LMK about that though, i just need to cut the speaker hole and terminal cup hole out b4 i carpet or spray it...


----------



## draarong2004 (Feb 20, 2005)

> _Originally posted by CuttieBuddie_@Nov 26 2005, 03:22 PM~4279548
> *true
> 
> i might not carpet my box if you cant smell it... i smelt the hell out of the stuff i used on another box for my friend's box caprice.... for about 2 days, i would sit it out side when i was home, and back in the garage... it still smelled, thats when i put it in the bed of the truck for a couple of days to air that bitch out (i drive about 30 miles a day on the highway M-F)... it killed the smell, but not enough to have in the cabin IMO...
> ...


wtf? wtf do you need a terminal cup for? why make a 3" round hole, when all you need is a 1/2" round hole, if that....


----------



## dwnlow4lif (Mar 27, 2002)

:thumbsup: 
looks good bro...yall did a great job on it...cant wait to hear what it sound like in the truck...i know when i had em wired up."dont remember in what"...they sounded great


----------



## dwnlow4lif (Mar 27, 2002)

> _Originally posted by Da General_@Nov 25 2005, 02:11 AM~4271695
> *we will hook it up tomorrow for a test run :cheesy:
> *


bout time u get on here fool :biggrin:


----------



## snoopdan (Aug 24, 2005)

Yeah yeah we wanna see pics :biggrin:


----------



## CuttieBuddie (Mar 11, 2003)

> _Originally posted by draarong2004_@Nov 26 2005, 06:50 PM~4279897
> *wtf? wtf do you need a terminal cup for?  why make a 3" round hole, when all you need is a 1/2" round hole, if that....
> *


i like the full package...

blus i dont have to get too fancy on the terminal cup hole, the terminal cup has screw holes so i dont have to pay attention on making it perfect, just making it fit without making the hole too big 

i think imma carpet this box tho, i just think its a lil sexy-er with the terminal cup...


----------



## BigLinc (Mar 6, 2002)

> _Originally posted by snoopdan_@Nov 26 2005, 07:27 PM~4280412
> *
> 
> 
> ...


ill get some in the morning


----------



## BigLinc (Mar 6, 2002)

heres the box installed


----------



## draarong2004 (Feb 20, 2005)

wire loom on the power wire looks pretty good, makes it look factory, but the box looks a lil too big for under the seats, no room for peoples feet....otherwise, good install man :thumbsup:


----------



## CuttieBuddie (Mar 11, 2003)

> _Originally posted by draarong2004_@Nov 28 2005, 07:02 PM~4292985
> *wire loom on the power wire looks pretty good, makes it look factory, but the box looks a lil too big for under the seats, no room for peoples feet....otherwise, good install man :thumbsup:
> *


lol, fuck their feet..

yeh i wire loomed everything just like that, i'm loving the stock look...

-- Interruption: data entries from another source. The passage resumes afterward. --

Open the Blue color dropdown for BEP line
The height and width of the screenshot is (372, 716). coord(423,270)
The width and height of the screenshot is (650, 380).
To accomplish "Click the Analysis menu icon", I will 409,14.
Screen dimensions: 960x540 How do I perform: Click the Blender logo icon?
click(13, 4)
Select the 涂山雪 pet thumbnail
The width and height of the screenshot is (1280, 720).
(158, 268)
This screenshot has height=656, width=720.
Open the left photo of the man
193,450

thats why i hid everything in my truck instead of some that have shit all flashy and everywhere (im not knocking 'em though)... i just think its cool to keep the mystiq of the vehicle...

ppl just be like, "damn its so loud but where does it all go?"

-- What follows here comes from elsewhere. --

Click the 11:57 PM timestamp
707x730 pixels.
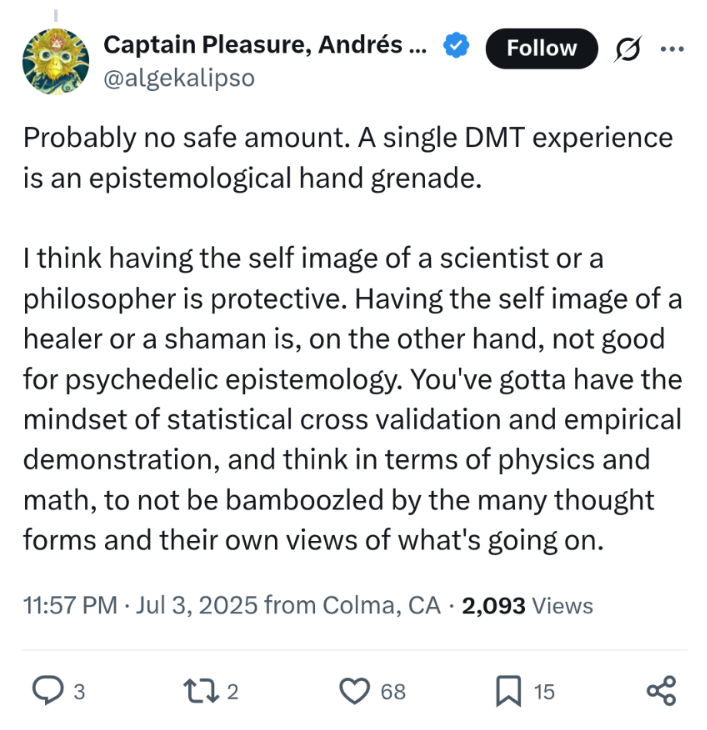pyautogui.click(x=70, y=605)
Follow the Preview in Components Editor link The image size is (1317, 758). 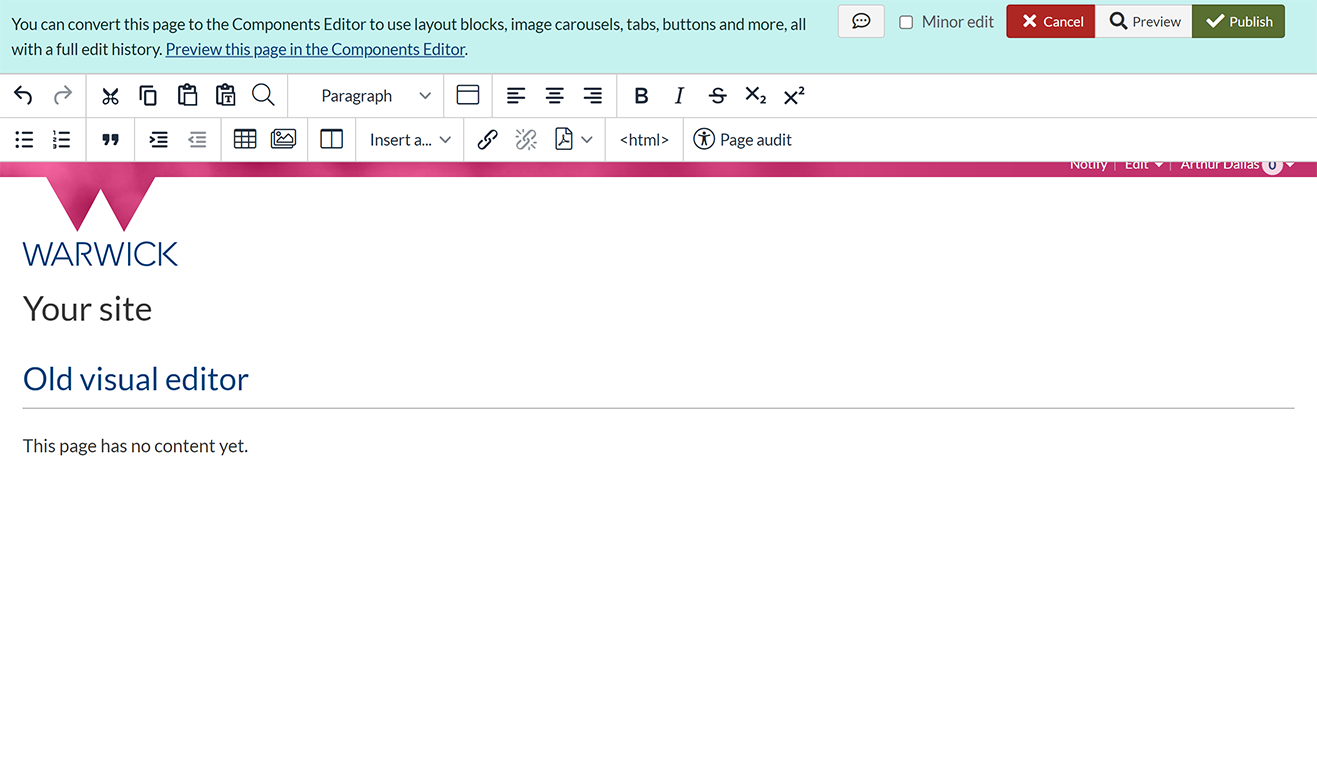point(315,49)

one time i was bangin at the OX (athletic center at FAU) and parked in the rotunda (sp)...i cam back out and saw some guy tring to look in the bed of my truck, i woulda had a lil 9-1-1 moment but it was one of my cousin's teamates/friends so, water under the bridge...

BTW we have been getting our ass handed to us (FAU football team)... 

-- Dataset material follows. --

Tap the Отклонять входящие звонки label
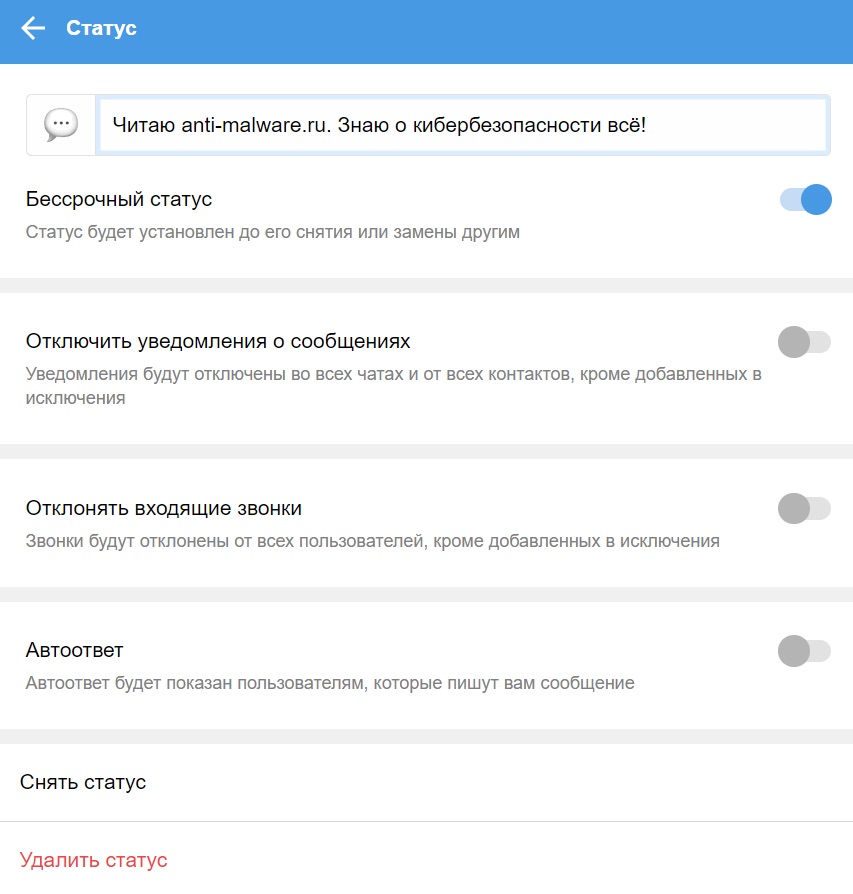The width and height of the screenshot is (853, 894). pyautogui.click(x=163, y=509)
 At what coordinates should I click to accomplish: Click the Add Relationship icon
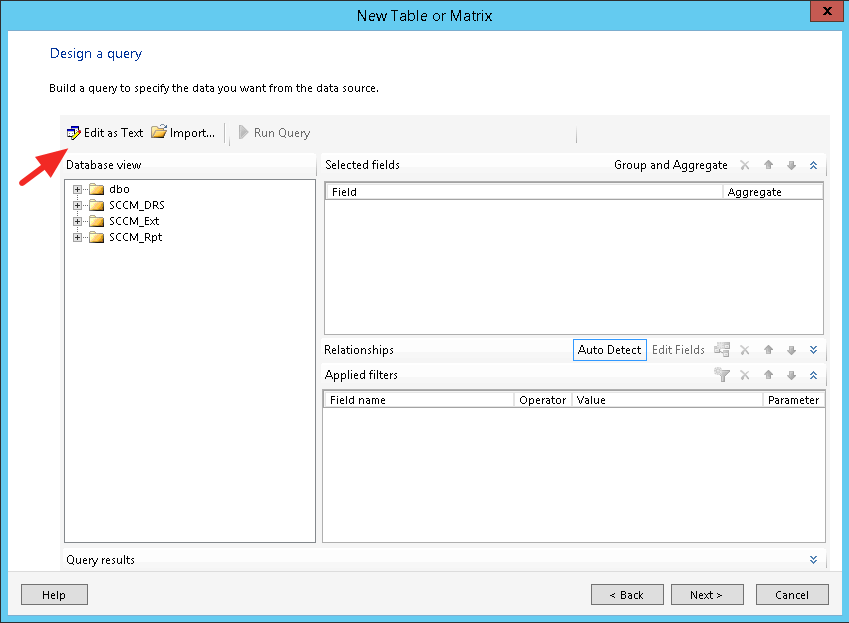point(722,350)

hopefully next year wil be better


----------



## BigLinc (Mar 6, 2002)

> _Originally posted by draarong2004_@Nov 28 2005, 06:02 PM~4292985
> *wire loom on the power wire looks pretty good, makes it look factory, but the box looks a lil too big for under the seats, no room for peoples feet....otherwise, good install man :thumbsup:
> *


had to for the right cubes, but thats with the seats all the way back, i can put the seats forward quite a bit and still have plenty of room, we did a test fit and my homie sat back there fine and trust me he isnt small


----------



## BigLinc (Mar 6, 2002)

> _Originally posted by CuttieBuddie_@Nov 28 2005, 06:22 PM~4293188
> *lol, fuck their feet..
> 
> yeh i wire loomed everything just like that, i'm loving the stock look...
> ...


thanks, we started running wire and i was suprised about that bracket having so much room behind it so we ran it up behind there and it worked out perfect


----------



## draarong2004 (Feb 20, 2005)

> _Originally posted by BigLinc_@Nov 28 2005, 09:56 PM~4295053
> *had to for the right cubes, but thats with the seats all the way back, i can put the seats forward quite a bit and still have plenty of room, we did a test fit and my homie sat back there fine and trust me he isnt small
> *


thats cool, least it still has functionality.


----------



## titoislaidlow (Sep 10, 2001)

Looks good Paul...now you just need to fill that back seat up with some hoes and get some new pics of that shit hitt'n :biggrin:


----------



## dwnlow4lif (Mar 27, 2002)

yup...looks good bro...good job on the install


----------



## CuttieBuddie (Mar 11, 2003)

> _Originally posted by dwnlow4lif_@Nov 29 2005, 07:09 PM~4300709
> *yup...looks good bro...good job on the install
> *



times two


----------



## BigLinc (Mar 6, 2002)

thanks guys


----------



## draarong2004 (Feb 20, 2005)

now you just need to hide that speaker wire, so no one can kick it accidently while leaving the vehicle......


----------



## BigLinc (Mar 6, 2002)

> _Originally posted by draarong2004_@Nov 29 2005, 10:03 PM~4302516
> *now you just need to hide that speaker wire, so no one can kick it accidently while leaving the vehicle......
> *


yeah, it will be, noone ever rides back there but my buddies son in his car seat so im not really worried about it right now, there are a few detail things that im going to finish up just havent got around to it yet


----------



## OURLIFE (Nov 3, 2004)

sounds good too...... i can vouch for that at 1 am with the windows down and the roof open......


----------



## draarong2004 (Feb 20, 2005)

> _Originally posted by BigLinc_@Nov 29 2005, 09:21 PM~4302696
> *yeah, it will be, noone ever rides back there but my buddies son in his car seat so im not really worried about it right now, there are a few detail things that im going to finish up just havent got around to it yet
> *


wonder who's louder, you or me?....lol j/p


----------



## snoopdan (Aug 24, 2005)

I just realized I fucked up the link to my Team Mates' F150 video

its http://video.snoopdan.com/tony.wmv

sorry


----------



## d audio (Oct 22, 2005)

hey snoop, your budd's truck is probably suffering from backwave cancellation. i had a real problem with a friend of mines civic i made a 3-12" crossfire db box for. (i know 3 damn subs- sux) when his trunk was closed they didn't sound like anything, but as soon as he popped the trunk open is was ungodly how much different the bass was. at first we thought it was something to do with the airspace available and tried several things to remedy the problem.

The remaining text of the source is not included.